═══ Records for processing ═══
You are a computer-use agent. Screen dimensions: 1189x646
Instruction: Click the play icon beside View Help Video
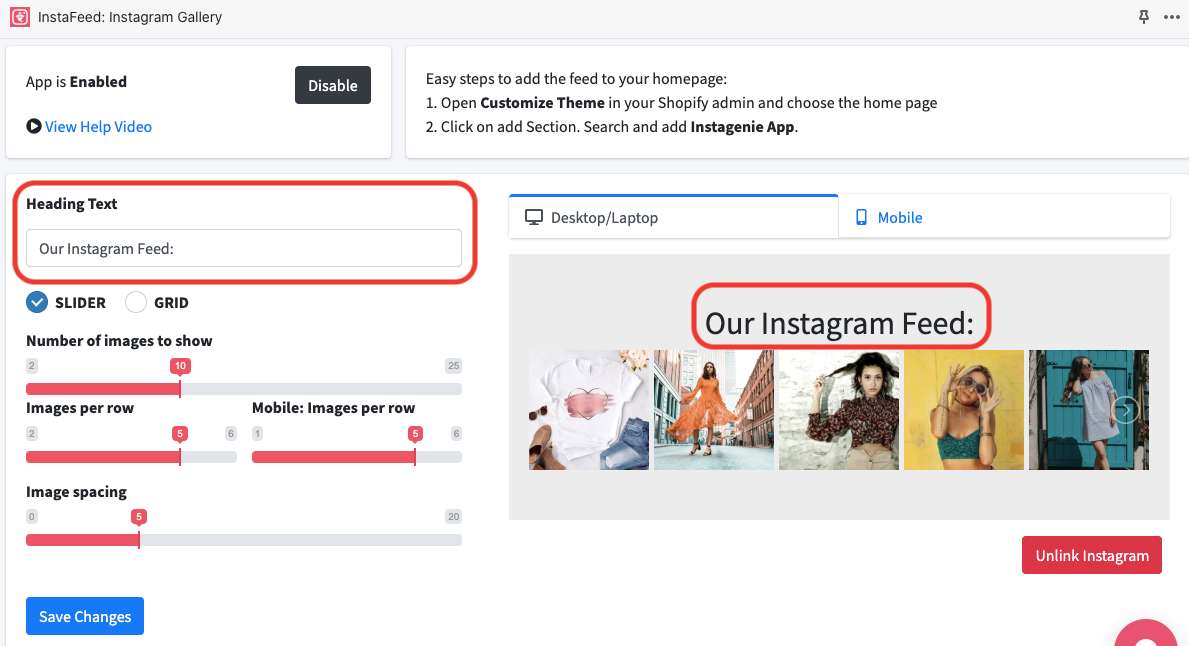pos(34,127)
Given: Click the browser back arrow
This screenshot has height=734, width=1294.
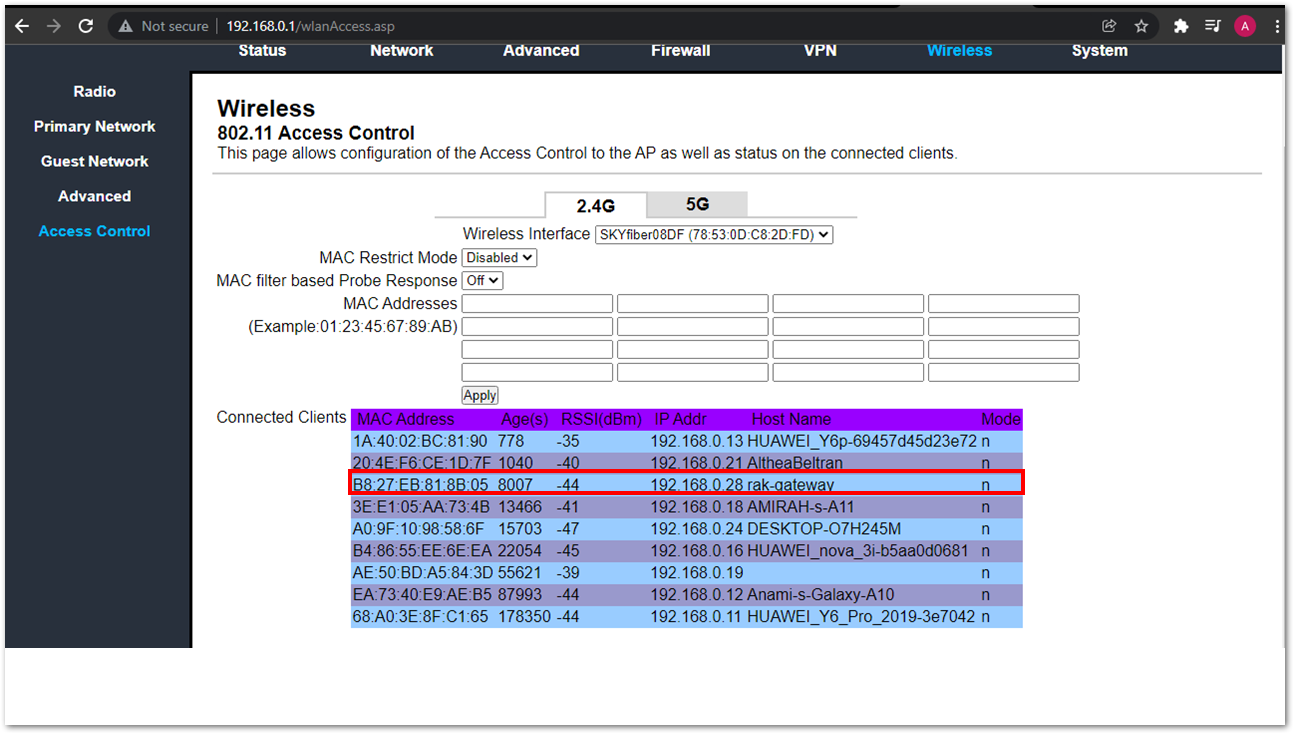Looking at the screenshot, I should [22, 26].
═══
• [Directions]: Copy out the lines above word for word, leaving out the pictures.

• [Correct output]:
You are a computer-use agent. Screen dimensions: 1189x646
Instruction: Click the play icon beside View Help Video
pos(34,127)
Given: Click the browser back arrow
This screenshot has height=734, width=1294.
Looking at the screenshot, I should [22, 26].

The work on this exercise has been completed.